* [Exercise requirements]:
1) Answer these questions using the chapter summary from A Tale of Two Cities:
(a) In what month and year does the chapter open?
(b) Where is Monseigneur heading as he flees?
(c) What reason does Mr. Lorry give for needing to go to France?
2) Extend the chapter summary from A Tale of Two Cities past its final line.
Document start
A Tale of Two Cities


by Charles Dickens

A Tale of Two Cities Volume II, Chapter Twenty-Four – Drawn to the Lodestone Rock Summary

  • It’s August. 1792.
  • Monseigneur, that amazing man who stands in for all French aristocrats, has decided that France is not the safest place to be hanging out.
  • He’s now fleeing across the ocean, headed for countries that are a bit more friendly than his own.
  • But we’re not concerned with Monseigneur right now. We’re back in London.
  • At Tellson’s, to be specific.
  • Tellson’s, in case you were wondering, is as dark and dingy and cramped as it ever was. That’s just the way that Mr. Lorry likes it.
  • At the moment, Charles is trying to talk Mr. Lorry out of going to France on business.
  • It’s too dangerous in France at the moment—especially for an elderly man.
  • Mr. Lorry agrees, but business is business. Tellson’s has many French customers, and someone has to look after their property, even during times of strife.
  • As it turns out, Mr. Lorry happens to be one of the youngest members of Tellson’s.
  • If anyone could brave war and revolution, it’d be him. That’s what he thinks, at any rate.
Document end
Items start
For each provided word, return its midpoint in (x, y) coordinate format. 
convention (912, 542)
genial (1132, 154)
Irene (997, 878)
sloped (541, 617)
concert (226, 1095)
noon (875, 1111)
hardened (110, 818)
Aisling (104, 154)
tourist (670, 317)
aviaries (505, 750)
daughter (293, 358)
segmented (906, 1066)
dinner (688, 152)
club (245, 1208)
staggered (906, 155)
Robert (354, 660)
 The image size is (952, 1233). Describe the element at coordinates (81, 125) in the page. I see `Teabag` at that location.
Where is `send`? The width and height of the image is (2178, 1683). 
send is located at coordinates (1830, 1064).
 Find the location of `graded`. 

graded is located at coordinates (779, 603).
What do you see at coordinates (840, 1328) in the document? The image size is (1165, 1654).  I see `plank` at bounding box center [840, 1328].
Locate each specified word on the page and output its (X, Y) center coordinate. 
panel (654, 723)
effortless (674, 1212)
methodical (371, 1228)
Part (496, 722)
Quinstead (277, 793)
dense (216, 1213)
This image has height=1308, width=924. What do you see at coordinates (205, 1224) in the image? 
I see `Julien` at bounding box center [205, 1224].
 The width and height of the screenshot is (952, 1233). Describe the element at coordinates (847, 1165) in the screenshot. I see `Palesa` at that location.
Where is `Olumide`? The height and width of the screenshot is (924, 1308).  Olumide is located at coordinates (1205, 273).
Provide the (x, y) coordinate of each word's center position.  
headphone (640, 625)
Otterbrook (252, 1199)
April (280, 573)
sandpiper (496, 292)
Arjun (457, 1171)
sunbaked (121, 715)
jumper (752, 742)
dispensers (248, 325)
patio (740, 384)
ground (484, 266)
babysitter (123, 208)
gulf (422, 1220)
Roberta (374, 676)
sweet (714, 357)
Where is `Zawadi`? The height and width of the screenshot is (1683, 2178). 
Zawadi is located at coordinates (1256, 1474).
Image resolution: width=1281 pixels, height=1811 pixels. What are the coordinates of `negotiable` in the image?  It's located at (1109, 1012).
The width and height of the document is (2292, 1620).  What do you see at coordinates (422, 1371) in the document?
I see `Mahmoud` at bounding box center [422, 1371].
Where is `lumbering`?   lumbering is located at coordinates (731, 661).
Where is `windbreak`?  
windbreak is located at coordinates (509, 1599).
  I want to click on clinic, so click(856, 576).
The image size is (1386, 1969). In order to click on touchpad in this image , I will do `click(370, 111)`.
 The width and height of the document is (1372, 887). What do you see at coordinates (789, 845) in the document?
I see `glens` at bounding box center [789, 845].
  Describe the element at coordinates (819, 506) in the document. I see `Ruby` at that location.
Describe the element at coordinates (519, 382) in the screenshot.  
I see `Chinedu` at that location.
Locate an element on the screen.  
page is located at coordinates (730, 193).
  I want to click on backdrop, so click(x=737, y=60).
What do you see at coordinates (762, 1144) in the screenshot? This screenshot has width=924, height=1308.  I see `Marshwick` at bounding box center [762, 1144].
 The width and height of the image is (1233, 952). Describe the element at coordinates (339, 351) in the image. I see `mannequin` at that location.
Items end
* [Expected outputs]:
1)
(a) August 1792.
(b) Across the ocean, to countries a bit more friendly than his own.
(c) Tellson's has many French customers, and someone has to look after their property, even during times of strife.

2)
  • Charles remains unconvinced.
  • Mr. Lorry assures him that he’ll bring Jerry Cruncher along as a bodyguard.
  • Between the two of them, they should be able to stop any mischief that people might intend toward the bank or the bank’s property.
  • Charles and Mr. Lorry stand in a corner of the bank talking together.
  • Gradually, another conversation in the bank catches their attention.
  • Our good old friend, Mr. Stryver, has brought a letter to the bank. It’s addressed to a Marquis St. Evrémonde, care of Tellson’s Bank.
  • Our narrator quickly informs us that Doctor Manette made Charles promise never to reveal his real identity.
  • Perhaps that’s why Charles starts when he sees the letter—but he doesn’t say a word.
  • Luckily, Stryver has more than enough words for the entire office.
  • He explains that the new Marquis is a craven coward. He abandoned his lands before the old Marquis died.
  • Charles steps into the conversation and says that he knows the Marquis. He can deliver the letter.
  • Puzzled, Mr. Lorry hands it to him.
  • Charles quickly leaves. As he walks out, he opens the letter.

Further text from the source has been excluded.